Exercise: Go through the listing below and retype exactly the lines starting at the one with "Click the blank area right of −50.45%" and ending at the one with "The image size is (1035, 647).", skipping pictures.

Material shown:
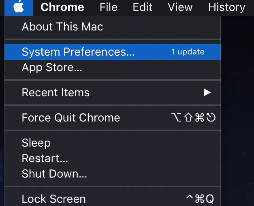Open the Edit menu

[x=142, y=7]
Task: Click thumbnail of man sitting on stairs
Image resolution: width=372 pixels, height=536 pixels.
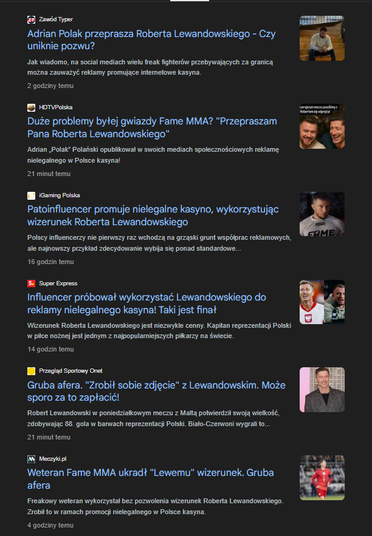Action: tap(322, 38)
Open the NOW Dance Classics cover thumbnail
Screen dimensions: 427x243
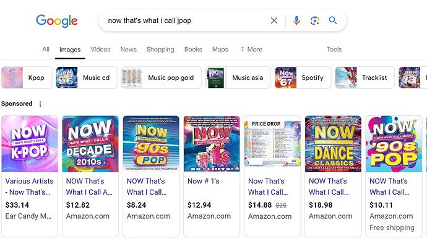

==

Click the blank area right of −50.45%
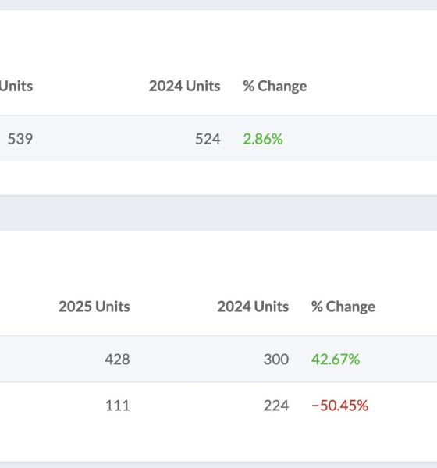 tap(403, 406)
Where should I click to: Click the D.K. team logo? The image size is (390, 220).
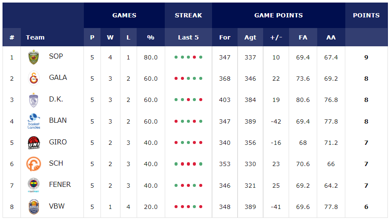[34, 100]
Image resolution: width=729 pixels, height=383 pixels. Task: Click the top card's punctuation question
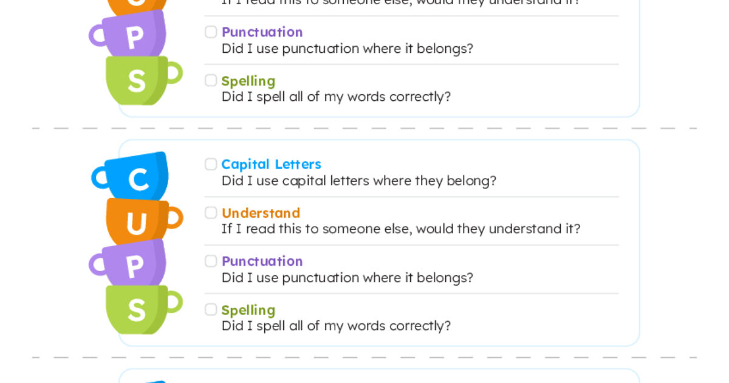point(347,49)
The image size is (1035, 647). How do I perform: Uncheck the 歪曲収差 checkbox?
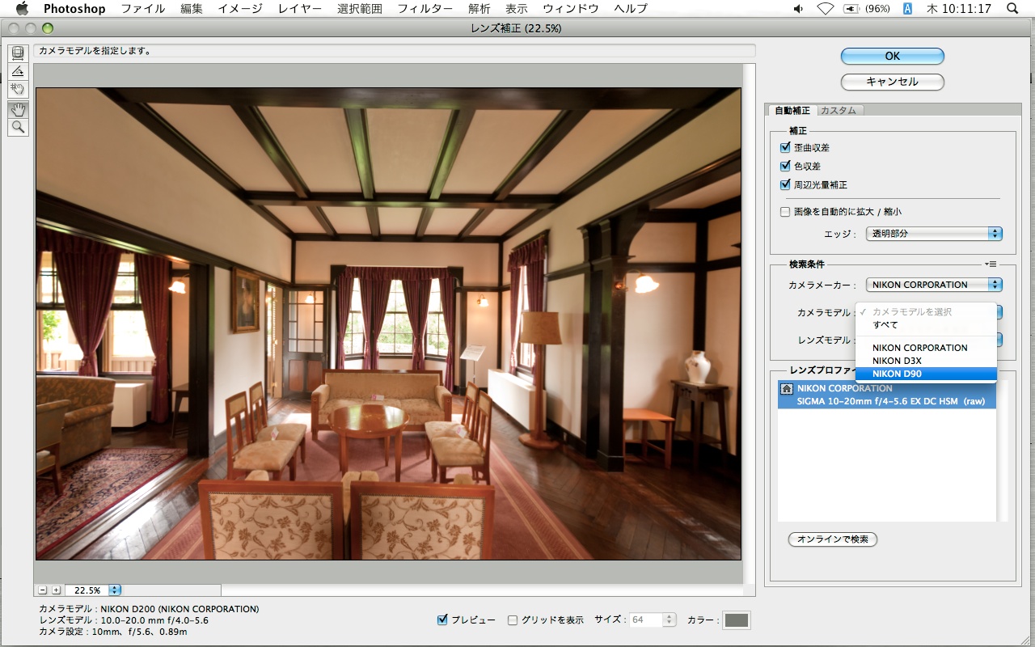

Task solution:
Click the blank area right of −50.45%
 tap(403, 406)
Where should I click to: Click the D.K. team logo? The image size is (390, 220).
[34, 100]
Image resolution: width=729 pixels, height=383 pixels. Task: Click the top card's punctuation question
point(347,49)
The image size is (1035, 647). How do I perform: Uncheck the 歪曲収差 checkbox?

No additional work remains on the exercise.